• Комплект заданий:
[1] Что, согласно тексту о ведении следствия, Леванов дал заключенному при допросе?
[2] Перепишите из текста о ведении следствия все от слов «Правильно такое следствие, или» вниз до слов «и опорочивания следствия.», поменяв «сознаться» на «признаться».

• Исходный текст:
☆ ☆ ☆ ☆ ☆

Следствие. Правильно ли мы вели следствие? Это следствие оправдывалось той работой, которую мы вели. Чем вы брали? Конечно, силой своей правоты, беспочвенностью врага, у которого не было базы, не было зачастую идеи. Но у многих товарищей отсутствие улик или неумение использовать их, недостатки интеллектуального развития восполнялись силой власти. Картина допроса часто была следующая: с арестованными работает уполномоченный или оперуполномоченный. Начальник отделения допрашивает арестованного в том случае, когда дело, с его точки зрения, начинает быть большим. Уполномоченный подготовляет, как говорят "раскалывает" арестованного, а потом начальник отделения со свежей головой начинает "расколотого" допрашивать. В результате получалось так: сидит какой-нибудь арестованный специалист, а работает над ним уполномоченный, который ничего не понимает, фабрики и завода он вообще не видал, а если видел, то как любитель, и убеждает его: "Сознайся". "Для меня по, существу, безразлично можешь и не сознаваться, - говорит он, - все сознались, показания дали, но если расскажешь, может быть и помилуют". К этому сводится весь разговор. Хотя этот уполномоченный имеет сильнейшие данные, улики, но не использует их, считая преступным выложить, что сам знает. Так ты выложи так, чтобы не раскрывать всех карт. В этом искусство борьбы с врагом, который сидя в тюрьме не сложил оружия. Максимальный аргумент, который предъявлял такой уполномоченный это: "Вас расстреляют". И это иногда делали старые товарищи. Вот, например, Леванов, который при допросе дал заключенному документ о том, что "если ты сознаешься, я тебя пощажу". Такой документ позор для чекистов. Ну, какая цена этому товарищу, который прибегает к такому методу допроса? Когда его спросили, зачем он это сделал, он ответил: "Я хотел, чтобы он сознался". Кстати, тот так и не сознался, даже несмотря на такую замечательную записку. Но это - факт. Это документ.

Правильно такое следствие, или нет? Нет, неправильно, преступно.

Неуменье вести следствие и отсутствие улик приводило к тому, что систематическая, терпеливая и тщательная работа по изобличению арестованного изо дня в день подменялась общими уговорами сознаться. Поэтому бывало так, что сидит арестованный 2 месяца, а протоколов его показаний нет. Вдруг получаешь его пространный протокол, в котором он сознался. Спрашиваешь, где же его показания до сознания, разве он не допрашивался? "Да, мы с ним беседовали, уговаривали сознаться" - отвечают в таких случаях.

Не говоря о том, что это является прямым нарушением процессуальных норм, ведь это обычно и дает почву для отказа осужденного от своих показаний и опорочивания следствия.

Между тем, если фиксировать все допросы и протоколы, заранее готовиться к ним, методически изобличать обвиняемого, то это обеспечивает и успех следствия, и дает возможность быстро отмести попытку оклеветать следствие. Пусть пишет свой отказ, ему же хуже. Давайте так делать: берете человека и сразу же после анкетных данных должны записать его показания. Вообще, не может быть допросов без фиксирования показаний в протоколах.

☆ ☆ ☆ ☆ ☆

• Представленные данные:
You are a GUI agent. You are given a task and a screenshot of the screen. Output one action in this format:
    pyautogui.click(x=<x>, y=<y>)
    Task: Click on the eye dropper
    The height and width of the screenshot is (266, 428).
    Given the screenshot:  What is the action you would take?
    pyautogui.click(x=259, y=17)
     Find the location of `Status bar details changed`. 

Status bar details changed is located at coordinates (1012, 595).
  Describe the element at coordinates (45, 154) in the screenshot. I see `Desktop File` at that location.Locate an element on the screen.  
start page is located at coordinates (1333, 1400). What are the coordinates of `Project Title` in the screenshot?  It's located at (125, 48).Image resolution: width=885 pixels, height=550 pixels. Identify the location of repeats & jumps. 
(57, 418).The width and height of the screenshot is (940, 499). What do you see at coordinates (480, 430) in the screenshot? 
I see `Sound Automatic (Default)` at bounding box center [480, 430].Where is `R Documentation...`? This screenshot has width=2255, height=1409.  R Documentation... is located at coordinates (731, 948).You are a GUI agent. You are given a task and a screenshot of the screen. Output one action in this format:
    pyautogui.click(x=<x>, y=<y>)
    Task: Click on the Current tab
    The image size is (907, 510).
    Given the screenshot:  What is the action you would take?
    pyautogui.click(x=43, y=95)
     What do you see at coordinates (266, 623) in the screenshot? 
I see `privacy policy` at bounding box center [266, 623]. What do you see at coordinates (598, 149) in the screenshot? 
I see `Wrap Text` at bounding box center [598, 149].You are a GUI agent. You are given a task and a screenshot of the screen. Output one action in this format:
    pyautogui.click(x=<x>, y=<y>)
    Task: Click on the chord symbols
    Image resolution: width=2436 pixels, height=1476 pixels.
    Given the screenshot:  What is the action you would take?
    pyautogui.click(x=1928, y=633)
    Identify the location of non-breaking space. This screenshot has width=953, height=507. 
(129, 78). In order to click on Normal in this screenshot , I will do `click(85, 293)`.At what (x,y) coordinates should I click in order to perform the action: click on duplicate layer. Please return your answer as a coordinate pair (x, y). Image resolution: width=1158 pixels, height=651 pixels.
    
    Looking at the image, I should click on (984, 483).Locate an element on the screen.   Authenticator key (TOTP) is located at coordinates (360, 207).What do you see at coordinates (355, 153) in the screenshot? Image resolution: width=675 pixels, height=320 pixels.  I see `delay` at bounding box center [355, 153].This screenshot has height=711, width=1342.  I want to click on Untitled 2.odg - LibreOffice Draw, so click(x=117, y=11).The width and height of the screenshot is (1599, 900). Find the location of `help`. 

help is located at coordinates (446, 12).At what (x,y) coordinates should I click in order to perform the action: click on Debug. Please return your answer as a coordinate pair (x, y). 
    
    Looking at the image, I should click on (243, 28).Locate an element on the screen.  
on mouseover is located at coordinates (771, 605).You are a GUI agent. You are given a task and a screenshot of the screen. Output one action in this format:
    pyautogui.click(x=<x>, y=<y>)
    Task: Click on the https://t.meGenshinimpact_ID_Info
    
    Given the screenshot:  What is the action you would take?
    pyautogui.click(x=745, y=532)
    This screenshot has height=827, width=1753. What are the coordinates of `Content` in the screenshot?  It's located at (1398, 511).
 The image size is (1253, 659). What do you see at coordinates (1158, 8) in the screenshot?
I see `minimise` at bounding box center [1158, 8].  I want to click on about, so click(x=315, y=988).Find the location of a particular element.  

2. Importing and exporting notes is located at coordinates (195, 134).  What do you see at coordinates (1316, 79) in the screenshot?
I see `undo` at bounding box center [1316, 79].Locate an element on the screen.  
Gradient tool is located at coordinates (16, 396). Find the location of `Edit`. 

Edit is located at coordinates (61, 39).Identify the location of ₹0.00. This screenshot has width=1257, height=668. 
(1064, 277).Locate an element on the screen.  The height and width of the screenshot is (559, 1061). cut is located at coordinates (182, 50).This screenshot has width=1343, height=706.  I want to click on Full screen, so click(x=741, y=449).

☆ ☆ ☆ ☆ ☆

• Ответы по заданиям:
[1] Документ о том, что «если ты сознаешься, я тебя пощажу».

[2]
Правильно такое следствие, или нет? Нет, неправильно, преступно.

Неуменье вести следствие и отсутствие улик приводило к тому, что систематическая, терпеливая и тщательная работа по изобличению арестованного изо дня в день подменялась общими уговорами признаться. Поэтому бывало так, что сидит арестованный 2 месяца, а протоколов его показаний нет. Вдруг получаешь его пространный протокол, в котором он сознался. Спрашиваешь, где же его показания до сознания, разве он не допрашивался? "Да, мы с ним беседовали, уговаривали признаться" - отвечают в таких случаях.

Не говоря о том, что это является прямым нарушением процессуальных норм, ведь это обычно и дает почву для отказа осужденного от своих показаний и опорочивания следствия.